Et c'est bien ce corps qui est au centre de la réflexion et du travail de Serge Crampon. Pas le corps en « représentation », figé, anatomique ou marchandisé, mais le corps en mouvement, fragile dans sa grandeur et ses faiblesses. Il pense le corps dans sa peinture, ses dessins ou ses sculptures de la même façon que dans sa pratique de la danse : comme une action, une production de sens par le mouvement, reflet évidemment de son histoire personnelle, mais aussi quête d'une mémoire collective et des symboles de nos mythes fondateurs. Le corps comme un palimpseste : toute l'évolution de la matière et du vivant y est encodée, accessible sous forme de traces et de vibrations que l'artiste réactive par son geste.
Grâce à la pesanteur, nous tenons, nous sommes retenus. Tout le travail de plasticien de Crampon repose sur un jeu permanent entre perte et reprise d'équilibre. Le consentement à la chute, l'abandon du corps aux lois de la gravité y sont assumés comme la condition du rebond et de l'envol. Chaque forme tenue cache une force, une tension interne, un élan. Cette force, si bien maîtrisée chez Crampon dans son travail de plasticien, et jusque dans son corps dansant, c'est la vie ; et l'écho de cette tension s'entend d'un bout à l'autre de son œuvre, de tout ce qui est venu se déployer dans l'espace ouvert du monde. Et ce n'est pas hasard si un des thèmes centraux de Crampon tourne autour de la figure de l'arbre, qu'il soit vivant ou mort. Car c'est sans doute du côté du végétal que la manifestation de cette force d'élancement de la vie vers elle-même est la plus évidente : en effet, si les arbres sont le résultat direct de ce qui est retenu et tenu (vers le bas, où ils enfoncent leur racines), ils ne tirent leur forme que de l'élan contraire qui les dirige vers la lumière et le ciel. De la sorte, ainsi que le racontent les grands dessins ou sculptures de Crampon, l'arbre-corps (et ce qu'il dit de l'homme dans sa métaphore), se tient debout, entre terre et ciel, montant vers l'un, s'accrochant à l'autre, dans un élan continu de déploiement.

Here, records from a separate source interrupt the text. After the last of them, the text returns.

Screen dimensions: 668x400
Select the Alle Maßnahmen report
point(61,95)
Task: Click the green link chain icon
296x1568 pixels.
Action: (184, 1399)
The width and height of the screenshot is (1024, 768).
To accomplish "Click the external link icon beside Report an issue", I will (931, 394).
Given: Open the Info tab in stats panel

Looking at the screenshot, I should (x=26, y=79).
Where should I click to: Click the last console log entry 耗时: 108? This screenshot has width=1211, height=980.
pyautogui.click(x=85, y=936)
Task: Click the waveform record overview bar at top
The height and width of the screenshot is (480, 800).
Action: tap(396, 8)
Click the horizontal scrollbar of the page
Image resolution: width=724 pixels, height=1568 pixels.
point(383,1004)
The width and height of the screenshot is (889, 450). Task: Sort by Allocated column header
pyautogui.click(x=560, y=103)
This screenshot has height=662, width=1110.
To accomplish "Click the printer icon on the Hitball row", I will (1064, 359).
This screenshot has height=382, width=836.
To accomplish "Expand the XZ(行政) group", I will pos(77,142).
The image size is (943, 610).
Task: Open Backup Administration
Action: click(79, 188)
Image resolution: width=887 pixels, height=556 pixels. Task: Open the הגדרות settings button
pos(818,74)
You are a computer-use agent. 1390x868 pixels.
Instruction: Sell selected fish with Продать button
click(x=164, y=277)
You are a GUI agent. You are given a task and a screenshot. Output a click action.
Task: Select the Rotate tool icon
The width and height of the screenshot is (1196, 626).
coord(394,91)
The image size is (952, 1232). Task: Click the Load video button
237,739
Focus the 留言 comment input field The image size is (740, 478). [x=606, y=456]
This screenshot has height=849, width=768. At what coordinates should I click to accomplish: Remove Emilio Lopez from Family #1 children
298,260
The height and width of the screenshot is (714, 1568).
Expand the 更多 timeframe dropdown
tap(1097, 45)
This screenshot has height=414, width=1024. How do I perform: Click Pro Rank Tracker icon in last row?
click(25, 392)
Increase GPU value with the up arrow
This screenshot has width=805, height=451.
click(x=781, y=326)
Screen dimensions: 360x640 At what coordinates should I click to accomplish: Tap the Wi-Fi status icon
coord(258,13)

Aucune biographie ni aucun texte critique ne peuvent venir à bout de cette œuvre. Parce que son existence et sa réalité sont un avènement continuel et imprévisible qui ne se laisse pas enfermer. L'essence de l’œuvre est à l'avant d'elle-même, dans son écart, sans jamais s'insérer dans un système clos. L'esprit de fermeture est la tentation de notre époque. Serge Crampon crée pour la déchirure, non pour la fermeture. Car pour lui créer est un acte, un acte d'existence qui se tient hors de soi, dans l'ouvert, même s'il est douloureux.